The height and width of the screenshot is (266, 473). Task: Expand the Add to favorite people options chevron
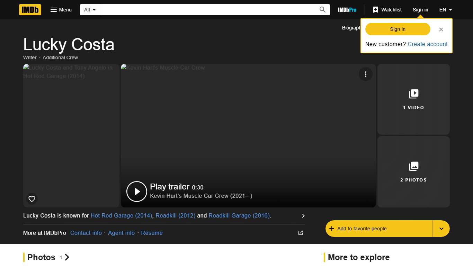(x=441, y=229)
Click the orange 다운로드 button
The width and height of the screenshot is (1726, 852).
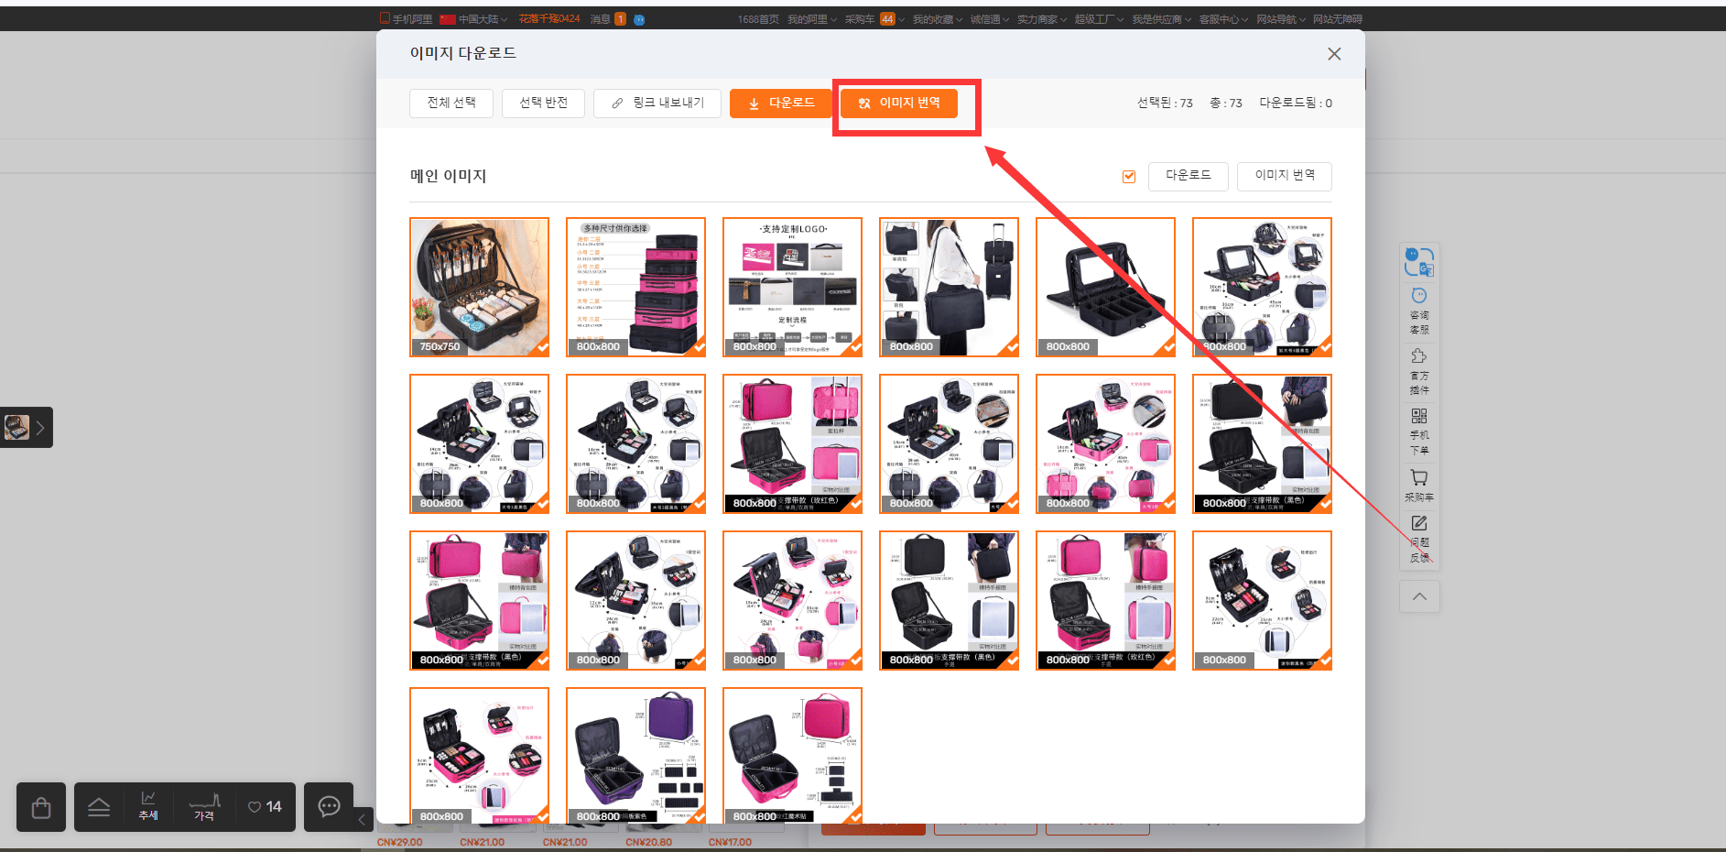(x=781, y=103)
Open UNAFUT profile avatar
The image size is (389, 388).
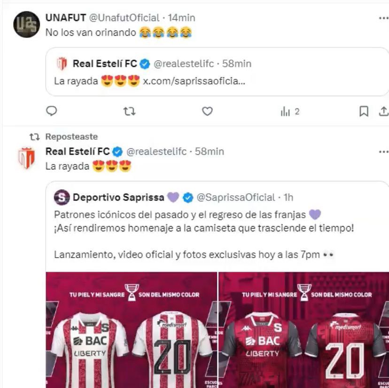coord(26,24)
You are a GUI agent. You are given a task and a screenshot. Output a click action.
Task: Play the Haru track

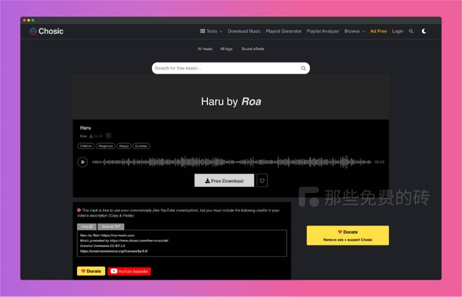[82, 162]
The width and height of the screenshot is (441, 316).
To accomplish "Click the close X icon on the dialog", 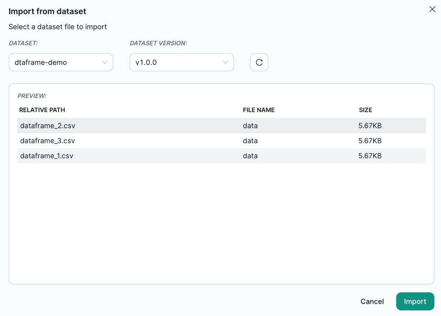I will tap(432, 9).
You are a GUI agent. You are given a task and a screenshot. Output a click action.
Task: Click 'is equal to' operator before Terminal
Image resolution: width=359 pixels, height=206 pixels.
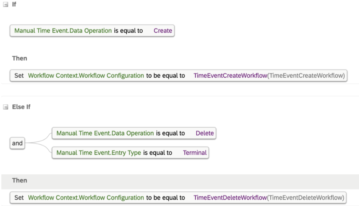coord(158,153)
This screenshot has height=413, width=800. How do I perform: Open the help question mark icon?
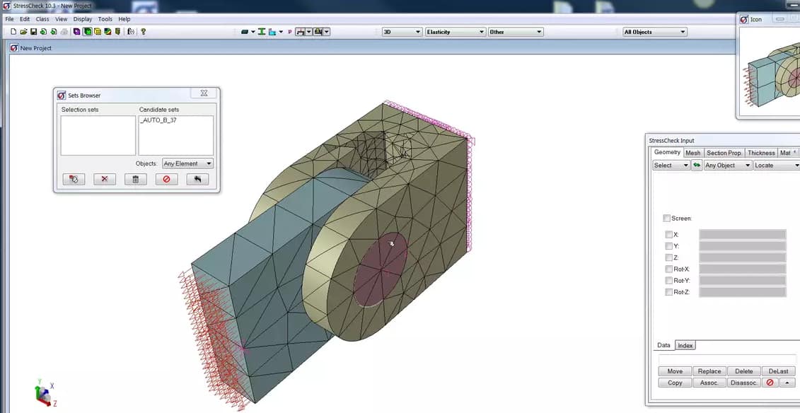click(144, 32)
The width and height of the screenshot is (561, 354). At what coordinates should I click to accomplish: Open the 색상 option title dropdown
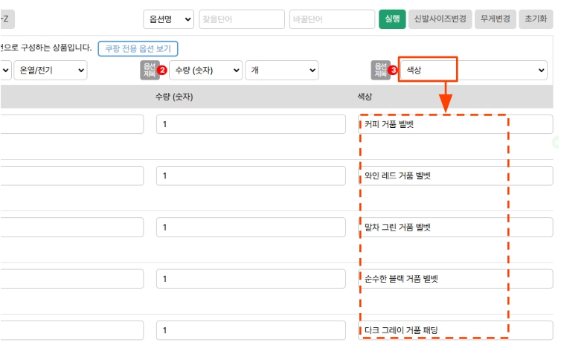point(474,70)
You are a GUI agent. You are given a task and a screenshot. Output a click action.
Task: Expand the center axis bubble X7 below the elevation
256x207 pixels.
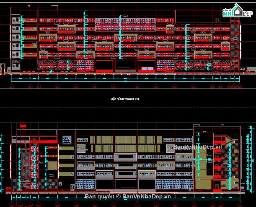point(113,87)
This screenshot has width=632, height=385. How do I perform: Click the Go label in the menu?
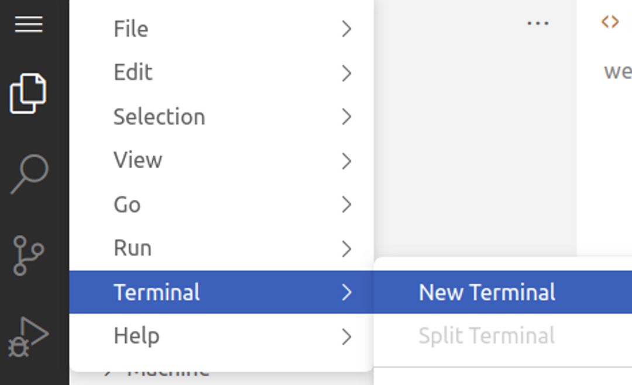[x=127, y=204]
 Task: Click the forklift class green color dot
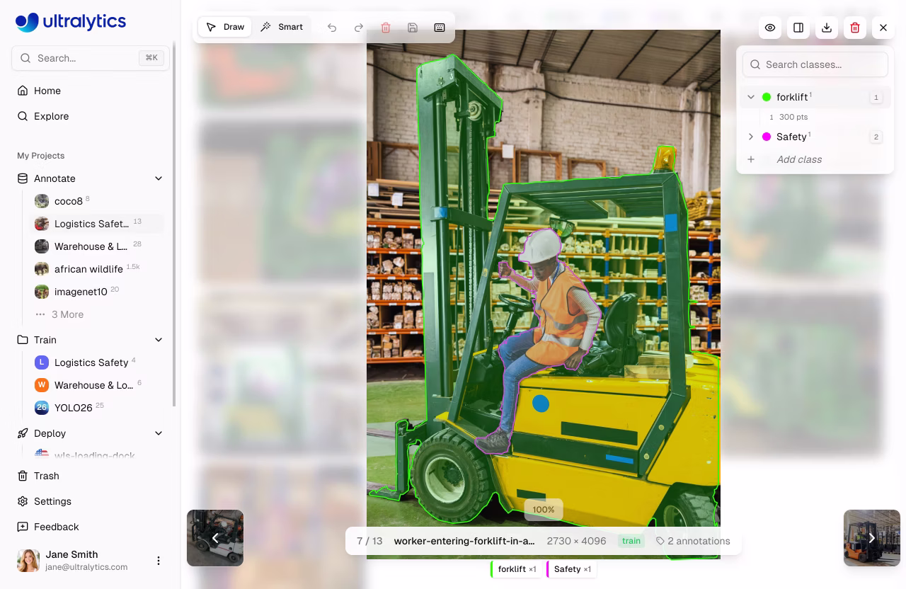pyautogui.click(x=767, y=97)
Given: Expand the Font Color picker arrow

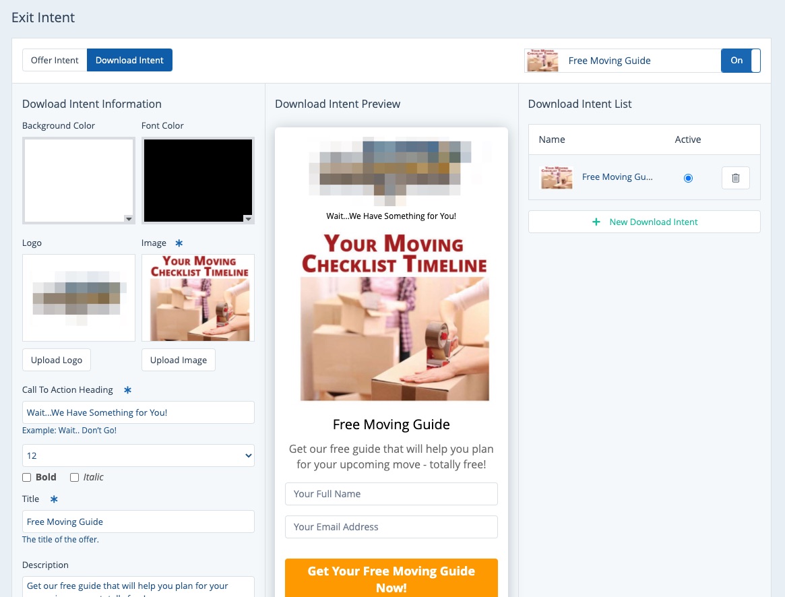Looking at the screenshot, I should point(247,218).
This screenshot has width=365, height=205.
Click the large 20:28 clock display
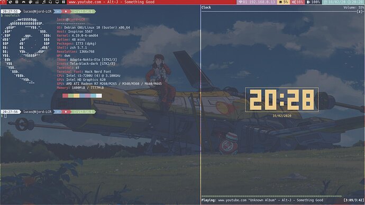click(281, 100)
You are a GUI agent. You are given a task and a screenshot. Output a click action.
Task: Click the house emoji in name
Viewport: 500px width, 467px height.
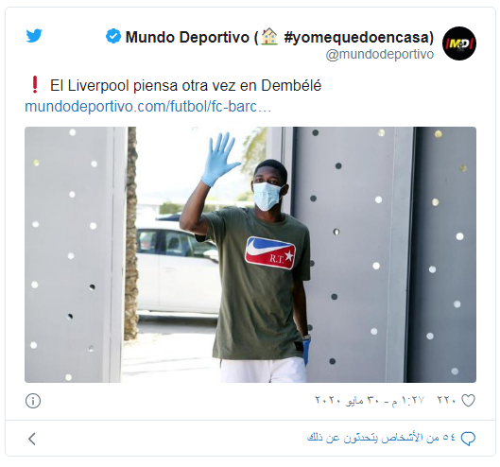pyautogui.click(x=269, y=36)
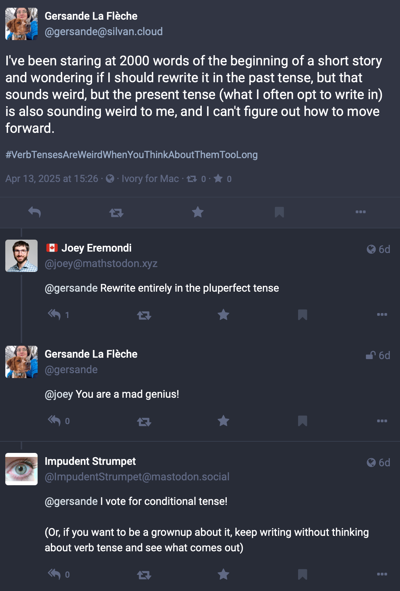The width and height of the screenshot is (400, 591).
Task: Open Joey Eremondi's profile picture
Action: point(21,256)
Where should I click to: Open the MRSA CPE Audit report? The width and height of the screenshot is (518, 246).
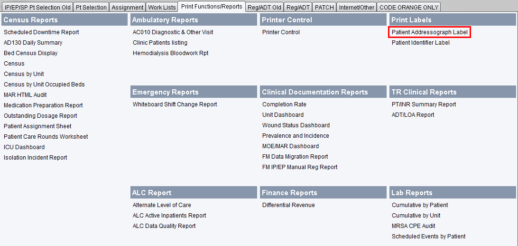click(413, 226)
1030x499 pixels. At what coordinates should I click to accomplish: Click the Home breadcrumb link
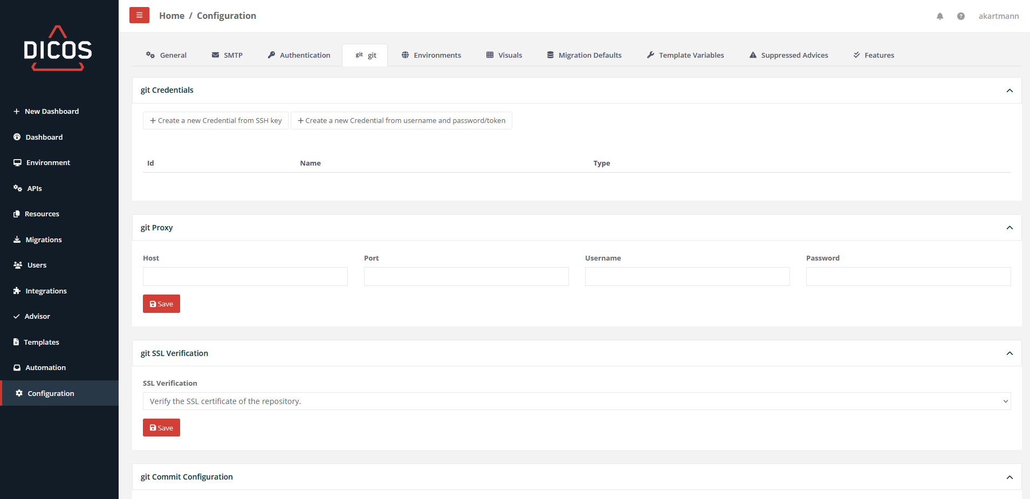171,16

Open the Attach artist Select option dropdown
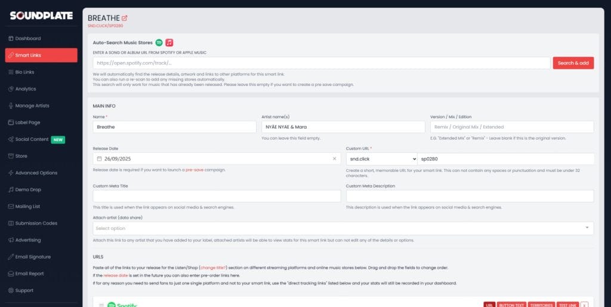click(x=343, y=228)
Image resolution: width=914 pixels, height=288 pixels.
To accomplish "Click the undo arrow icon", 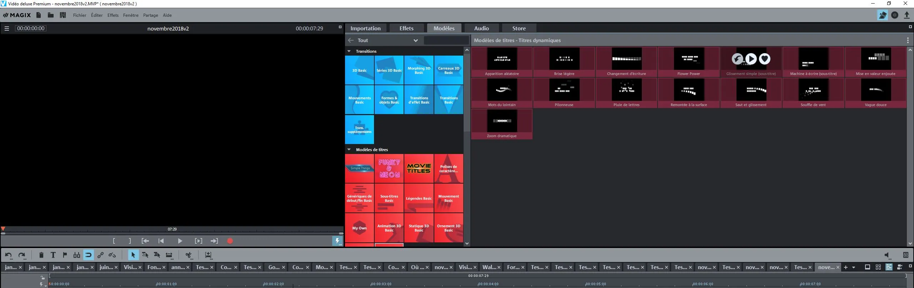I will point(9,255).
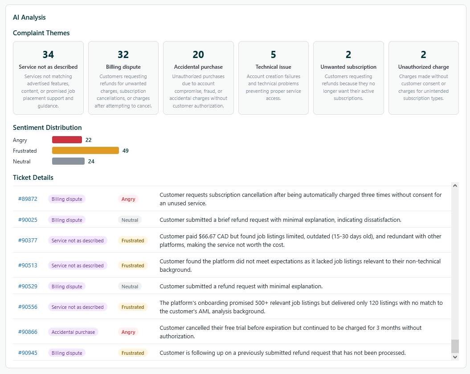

★ ★ ★

The stretch to restate runs from the line above containing "Task: Click the forklift" through the line containing "Task: Click the house emoji in name". Copy it word for word, ends included, without pictures.

▸ **Answer section**
 Task: Click the forklift class green color dot
pyautogui.click(x=767, y=97)
Given: Expand the Font Color picker arrow

Looking at the screenshot, I should point(247,218).
This screenshot has width=365, height=205.
Click the large 20:28 clock display
click(281, 100)
You are a GUI agent. You are given a task and a screenshot. Output a click action.
Task: Click the house emoji in name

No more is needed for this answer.